Come ormai si verifica sempre più spesso in diversi paesi europei che affrontano le terribili conseguenze della recessione economica in atto, le proteste sociali, di lavoratori e studenti, non trovano alcun interlocutore nelle forze politiche di opposizione all’interno dei parlamenti. Questo accade anche in Portogallo, dove il più grande partito di opposizione in parlamento, il partito socialista portoghese, assume molto spesso una posizione di ambiguità: promuovendo da un lato il rifiuto sociale contro le politiche governative di austerità e, dall’altro lato, negoziando ogni volta in parlamento il sostegno ai provvedimenti legislativi che trasformano in legge le misure anti-sociali. L’ambiguità del partito socialista si riflette anche nell’atteggiamento del sindacato UGT, da esso controllato: pur criticando aspramente le politiche di austerità del governo e della troika, l’UGT non ha aderito infatti allo sciopero generale di oggi.

D’altra parte, invece, il partito comunista portoghese, nel mentre promuove una efficacissima propaganda contro le misure di austerità (sono davvero belli i manifesti del PCP contro la troika), non manca di boicottare ogni forma di movimento di protesta della società civile. Come altrimenti interpretare, infatti, la non partecipazione del partito comunista portoghese al “congresso delle alternative” del 5 ottobre scorso indetto da nascenti collettivi autonomi, movimenti della società civile e parte del partito del Bloco de Esquerda (Blocco di Sinistra)?

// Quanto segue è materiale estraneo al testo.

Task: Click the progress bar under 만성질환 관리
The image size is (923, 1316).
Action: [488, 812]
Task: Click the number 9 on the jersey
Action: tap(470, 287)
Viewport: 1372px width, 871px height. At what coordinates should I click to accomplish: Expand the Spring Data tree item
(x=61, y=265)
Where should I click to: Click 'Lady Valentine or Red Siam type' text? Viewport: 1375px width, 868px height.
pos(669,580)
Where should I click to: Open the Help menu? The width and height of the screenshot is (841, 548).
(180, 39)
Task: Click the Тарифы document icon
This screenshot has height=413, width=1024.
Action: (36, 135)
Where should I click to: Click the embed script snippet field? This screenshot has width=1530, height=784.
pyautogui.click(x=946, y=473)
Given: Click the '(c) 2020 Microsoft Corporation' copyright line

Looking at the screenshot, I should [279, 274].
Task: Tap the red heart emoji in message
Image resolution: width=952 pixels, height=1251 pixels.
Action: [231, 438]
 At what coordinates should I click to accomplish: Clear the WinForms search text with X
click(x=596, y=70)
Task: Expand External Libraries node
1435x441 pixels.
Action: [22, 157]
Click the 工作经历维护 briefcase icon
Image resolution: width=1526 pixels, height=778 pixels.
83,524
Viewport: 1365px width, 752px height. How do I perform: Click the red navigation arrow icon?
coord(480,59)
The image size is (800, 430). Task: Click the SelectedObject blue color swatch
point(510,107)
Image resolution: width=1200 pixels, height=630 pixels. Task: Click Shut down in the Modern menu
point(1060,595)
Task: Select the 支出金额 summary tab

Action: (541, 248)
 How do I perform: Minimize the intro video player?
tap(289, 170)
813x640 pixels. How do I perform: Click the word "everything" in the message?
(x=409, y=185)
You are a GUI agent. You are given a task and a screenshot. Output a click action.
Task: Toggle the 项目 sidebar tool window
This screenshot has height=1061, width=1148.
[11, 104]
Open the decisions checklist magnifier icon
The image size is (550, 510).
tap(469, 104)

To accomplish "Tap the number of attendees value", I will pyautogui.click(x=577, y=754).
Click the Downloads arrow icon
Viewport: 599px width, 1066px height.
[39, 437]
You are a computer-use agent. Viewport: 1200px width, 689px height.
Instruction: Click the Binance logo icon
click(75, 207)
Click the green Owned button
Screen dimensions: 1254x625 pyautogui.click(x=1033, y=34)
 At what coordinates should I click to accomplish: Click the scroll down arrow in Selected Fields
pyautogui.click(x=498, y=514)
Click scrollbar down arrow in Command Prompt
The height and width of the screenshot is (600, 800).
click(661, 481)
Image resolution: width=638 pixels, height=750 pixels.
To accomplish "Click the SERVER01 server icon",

In un contesto di questo tipo è facile comprendere allora perché riescano a salire alla ribalta gruppi o movimenti la cui piattaforma politica è inesistente oppure ambigua. Si possono citare in tal senso gli “estivadores”, gruppo che comprende alcuni lavoratori del porto di Lisbona. La loro partecipazione nelle ultime manifestazioni è notata soprattutto a causa della maggiore animosità mostrata durante tali manifestazioni. Nessuna proiezione politica chiara è emersa dalle loro proteste negli ultimi mesi.

Nel frattempo, però, Arménio Carlos, leader del CGTP, che aveva indetto lo sciopero generale di oggi, si dice molto contento del risultato ottenuto. Il suo discorso, però, non è stato oggi molto ascoltato, perché interrotto dai petardi o dallo slogan (o esortazione?), urlato a squarcia gola dai moltissimi giovani riuniti oggi nelle piazze: “A luta continua nas empresas e na rua” (La lotta continua nelle imprese e nelle strade).